*** Material for this exercise ***

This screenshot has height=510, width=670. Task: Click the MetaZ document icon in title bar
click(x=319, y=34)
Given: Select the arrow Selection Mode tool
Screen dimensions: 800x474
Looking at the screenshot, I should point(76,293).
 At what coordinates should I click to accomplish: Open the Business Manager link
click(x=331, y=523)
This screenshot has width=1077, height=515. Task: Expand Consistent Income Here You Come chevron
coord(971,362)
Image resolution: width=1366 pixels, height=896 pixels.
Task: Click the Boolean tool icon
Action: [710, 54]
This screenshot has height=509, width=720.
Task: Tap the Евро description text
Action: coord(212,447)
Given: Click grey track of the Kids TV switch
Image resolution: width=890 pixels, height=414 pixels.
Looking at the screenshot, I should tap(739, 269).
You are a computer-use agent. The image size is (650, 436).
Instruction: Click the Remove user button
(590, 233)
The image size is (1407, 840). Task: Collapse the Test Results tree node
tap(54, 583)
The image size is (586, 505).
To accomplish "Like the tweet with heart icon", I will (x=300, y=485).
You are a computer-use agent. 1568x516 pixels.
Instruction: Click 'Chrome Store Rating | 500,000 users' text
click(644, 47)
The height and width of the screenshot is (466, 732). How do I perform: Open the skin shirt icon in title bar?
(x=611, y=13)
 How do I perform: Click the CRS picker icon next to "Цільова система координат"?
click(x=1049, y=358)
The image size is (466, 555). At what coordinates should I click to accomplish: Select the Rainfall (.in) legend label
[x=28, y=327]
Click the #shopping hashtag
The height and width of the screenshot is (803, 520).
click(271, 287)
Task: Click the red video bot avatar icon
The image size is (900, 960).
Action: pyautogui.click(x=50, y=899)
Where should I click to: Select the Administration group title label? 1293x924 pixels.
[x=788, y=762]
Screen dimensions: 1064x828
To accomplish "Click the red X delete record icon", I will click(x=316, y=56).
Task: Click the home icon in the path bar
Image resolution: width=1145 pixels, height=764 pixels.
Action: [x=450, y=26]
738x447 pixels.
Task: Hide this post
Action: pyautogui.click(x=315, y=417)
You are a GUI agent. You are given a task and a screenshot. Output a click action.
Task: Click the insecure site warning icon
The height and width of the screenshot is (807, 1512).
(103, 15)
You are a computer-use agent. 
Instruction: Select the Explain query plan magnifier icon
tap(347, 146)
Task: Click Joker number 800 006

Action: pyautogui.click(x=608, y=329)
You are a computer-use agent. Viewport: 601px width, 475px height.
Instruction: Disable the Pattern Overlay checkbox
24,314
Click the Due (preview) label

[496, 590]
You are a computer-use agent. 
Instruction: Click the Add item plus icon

*** End of Material for this exercise ***

Work to complete:
The line with "Instruction: Select the" and all lines after it through the end of the data above: write these out exactly and add nothing.

Response to this task:
Instruction: Select the Explain query plan magnifier icon
tap(347, 146)
Task: Click Joker number 800 006

Action: pyautogui.click(x=608, y=329)
You are a computer-use agent. Viewport: 601px width, 475px height.
Instruction: Disable the Pattern Overlay checkbox
24,314
Click the Due (preview) label

[496, 590]
You are a computer-use agent. 
Instruction: Click the Add item plus icon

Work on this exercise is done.